Fortunately, we were able to go around the obstacles.

I hadn't realized this, but Takarazuka (much like Ithaca) is gorges:

Eventually the water ran out, and we were just climbing a dry riverbed. This is when we started to realize how hot it actually was -- being knee-to-ankle deep in cold water makes the summer temperatures a lot easier to take, while it lasts.

When we reached the top, Yamamoto-san opened up his (suspiciously-large) backpack and pulled out a styrofoam cooler filled with dry ice and ice cream. No kidding. Apparently the climbing club has a budget from the RIKEN Kyosaikai (Mutual Benefit Society) and he used it to get ice cream for everybody. The only thing better than ice cream on a hot day is completely unanticipated ice cream on a hot day.

While we were hiking along the ridge, we came across this thing on top of a hill overlooking Takarazuka:
People were referring to it as a hanshaban and talking animatedly about it as if it were something really cool. I asked what on earth a hanshaban is; the Japanese answer was far above my skill level and the English answer was something along the lines of "ummm.... Han. Sha. Ban. Get it?"

I took a picture of the sign so I could google it when I got home. I'm not 100% sure, but I think this thing is a reflective (hansha = 反射) plate (ban = 板) that is used as part of a passive relay system for super-high frequency radio communications. Apparently they're used a lot in mountainous areas where it's hard to get the uninterrupted line-of-sight that you need for microwave radio relay links. This one is owned by the Hankyu rail company and apparently has something to do with transmitting signals between Takarazuka station and the neighboring stations. This explanation, alas, is far above my Japanese skill level.

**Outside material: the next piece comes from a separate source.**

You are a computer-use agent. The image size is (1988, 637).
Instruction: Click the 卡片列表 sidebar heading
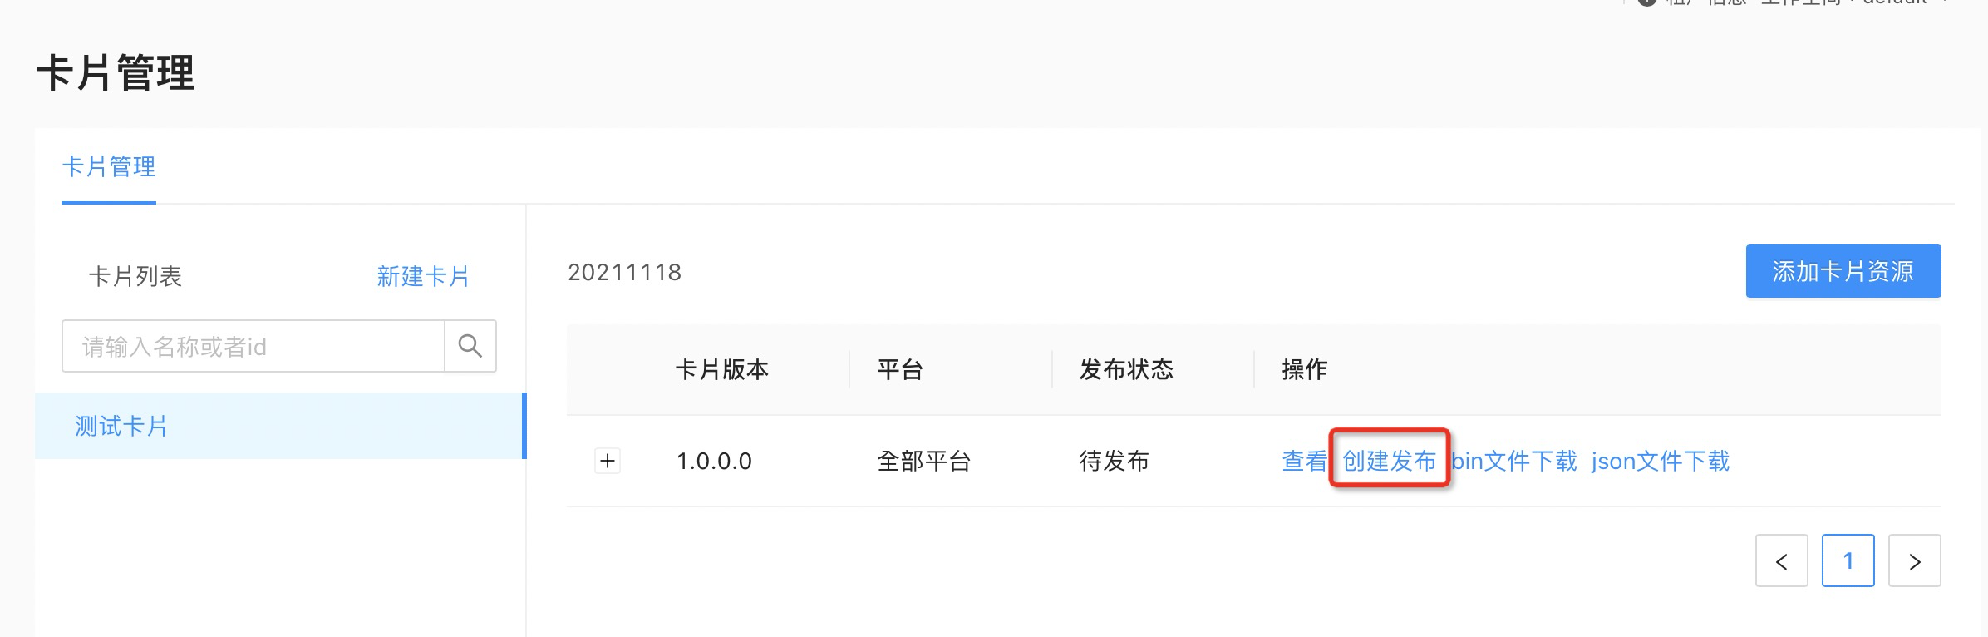click(x=135, y=276)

After that, we hiked back down on dry ground:

We passed a little temple in the woods where Mazuka-san rang the bell for us.

There are more pictures and an incredibly detailed down-to-the-minute itinerary of the trip on the climbing club's website.

Pasayten Wilderness

It has taken me a while to write this post. This has nothing to do with writer's block or difficult content or anything like that. Ironically it's because I've had extra time -- Quinn and Gus have been in the US for the last few weeks and I've been here in Japan by myself. Instead of having extra time for all of the little things I usually put off, though, I've blown off the little things completely and just spent a whole lot of time at work.

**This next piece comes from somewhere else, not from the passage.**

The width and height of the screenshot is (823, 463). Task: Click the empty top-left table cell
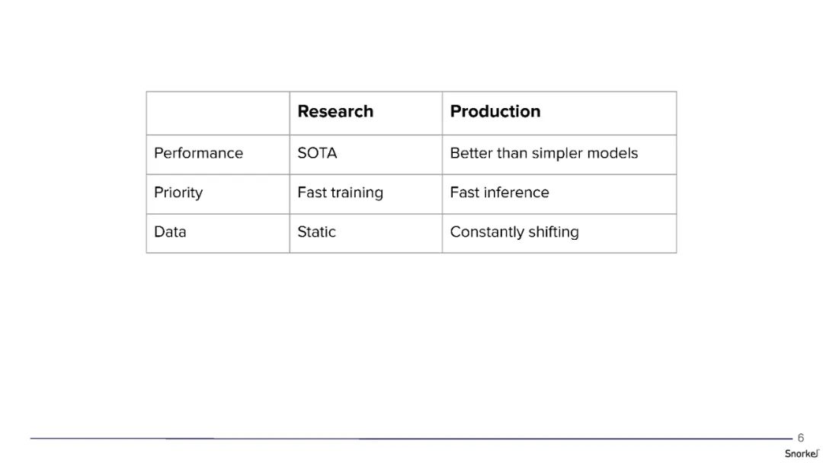point(218,113)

Back on July 11th, the three of us flew from Osaka to Seattle to begin some much-needed vacation. It was Gus's first time meeting my parents. The trip involved another first -- Quinn and I leaving Gus with other people so we could have an evening together. Hopefully we'll be able to have a date night next summer too. We also ate a lot of Mexican food while we were in Washington. On the 17th, Quinn and Gus left for the East Coast to spend some time with her family.

What did I do? Back in 1992, I went on a 60-ish-mile backpacking trip in the Pasayten Wilderness with a bunch of guys from church (and some intrepid adult leaders). It was one of those formative adolescent character-building ordeals that people talk about, and I'm confident I didn't appreciate it properly at the time. It also rained the whole week. Anyway, early this year one of the former kids (Keith Dyer) sent out a message on Facebook inviting anybody he could reach to come back and do it again for a 21-year reunion. I debated for a while, and decided to go for it.

The cast of characters:

Keith Dyer, our fearless inviter.

His big brother Duffy Dyer, making good use of a lightweight folding chair. I didn't even tell him to do the Japanese-girl peace sign; he just instinctively knew it would be a good idea.

Stefan Gehring.

Kirk White. The 1992 trip was his idea, so he takes responsibility for all the consequences.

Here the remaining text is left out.